------ Available data ------

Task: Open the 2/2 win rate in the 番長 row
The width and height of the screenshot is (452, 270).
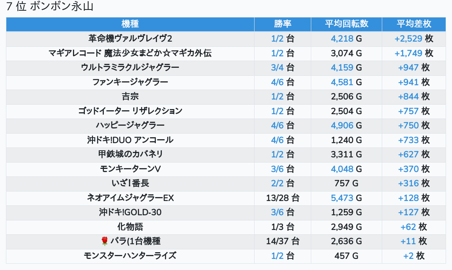Action: 278,184
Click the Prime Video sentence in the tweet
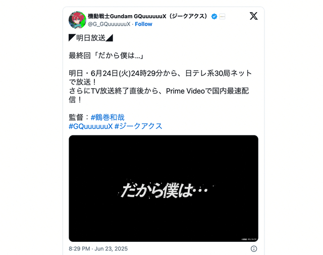This screenshot has height=255, width=323. tap(159, 95)
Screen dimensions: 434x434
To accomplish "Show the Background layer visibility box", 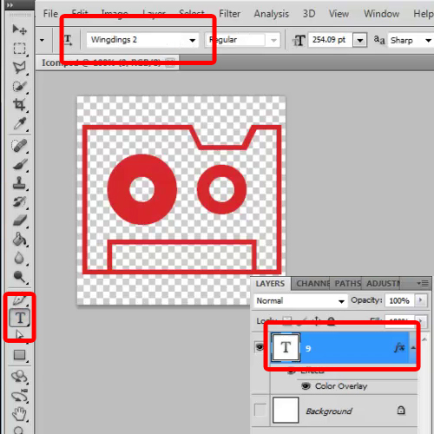I will (x=260, y=410).
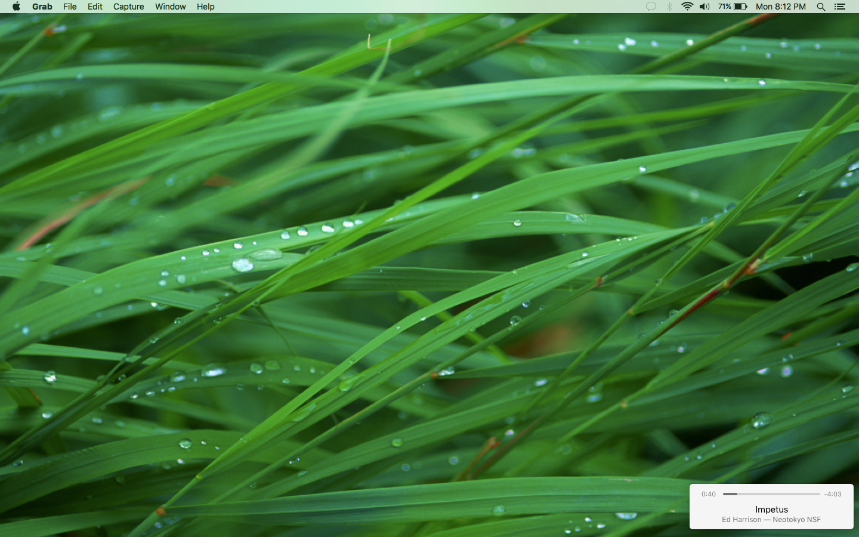This screenshot has height=537, width=859.
Task: Click the song progress bar in player
Action: (x=771, y=494)
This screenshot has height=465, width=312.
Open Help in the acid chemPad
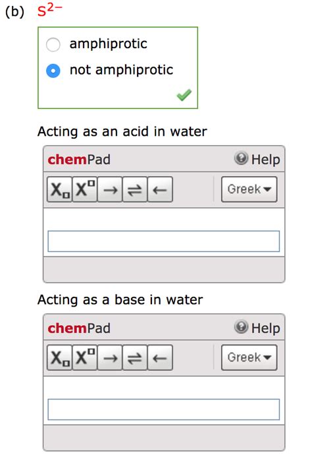[257, 159]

------

→ **The problem**
Every line from the start of the material through the line containing "Screen dimensions: 434x434" is needed exactly as written; the pictures are not.

→ **Written reply**
Task: Open the 2/2 win rate in the 番長 row
The width and height of the screenshot is (452, 270).
Action: 278,184
Click the Prime Video sentence in the tweet
This screenshot has height=255, width=323. tap(159, 95)
Screen dimensions: 434x434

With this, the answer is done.